There are levels to the alternatives considered. The most simplistic model
considered was a single key which would store an encoded proto which roughly
captures all of ptpb.State. This was deemed too simplistic and
decidedly would not scale (though there's perhaps an interesting question
whether using column families to store the metadata and state all in one row
would be okay).
Another alternative was to keep a meta row and a list of protected timestamps
but to further encode the protected timestamps as protos, i.e. encode
ptpb.Record and store it in a table. This would probably be totally
fine. The advantage of doing that is that it would permit lower-level access to
the MVCC timestamps of the rows. That being said, dependency on that low-level
access will become a maintenance burden and must be adequately justified.
A more SQL-forward model might interleave a spans table under the records
table. Doing so would enable detailed introspection of the protectedts state
without needing to decode the protocol buffers. This approach was ultimately
rejected due to the unnecessary complexity it would expose to system tables;
the author did not feel that this use case justified adding interleaved tables
to the system schema.
In this proposal we ensure that AddSSTable requests can be reverted by forcing IMPORT INTO jobs to verify the record prior to issuing any writes.
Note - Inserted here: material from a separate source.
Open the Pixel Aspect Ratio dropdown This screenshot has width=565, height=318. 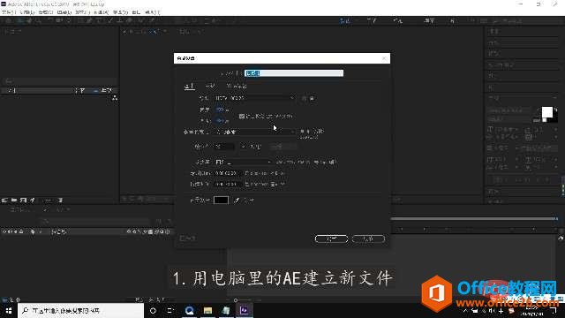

An alternative which was considered was to perform the verification lazily with the AddSSTable request.
Today AddSSTable requests must be single requests. We could augment that policy to allow them to co-occur in a batch with an AdminVerifyProtectedTimestamp request. This would allow users of AddSSTable to know that if the AddSSTable succeeds then it can be reverted the the desired timestamp.
Just using an expiration is much simpler. For jobs which will fail but not cause correctness problems in the case of undesired GC an expiration feels like a reasonable solution. The problem with expirations is how to choose a good one that isn't too lenient such that waiting for it to expire is too expensive but also isn't too aggressive such that jobs are actually at risk of hitting their expiration.
For jobs which will cause correctness problems if undesired GC occurs then expirations on protections are almost as bad as no protections at all. At the very least there would need to be a mechanism to update the expiration. Once there's a mechanism to update an expiration I'm not sure how it differs from a heartbeat.
Heartbeating is a problem for jobs which can be paused and resumed.
Will clients need to implement reconciliation?
How does the use of time-bound iterators interact with the efficiency of this solution as written and more importantly the exact protection optimization?
How do we deal with the garbage collection heuristics given the existence of protection records.
The GC heuristic won't be able to give us an estimate of how much data might be
recovered if we only run the GC up to the current minimum protected timestamp
(will it?). Given that we know we have a protected timestamp at time t5 and we
have a GC threshold of t1, when should we run GC?
The most naive thing to do is just not run GC if we have a protected timestamp above our threshold.
What should we do about addressing? Should we allow protection of range local data?
How should we deal with attempts to protect timestamps which have expired? There's a desire to operate as though TTLs apply to data instantaneously. Currently this desire is not met in any way for historical requests. Should we do something different for protecting data?
My instinct is to move this question to future work.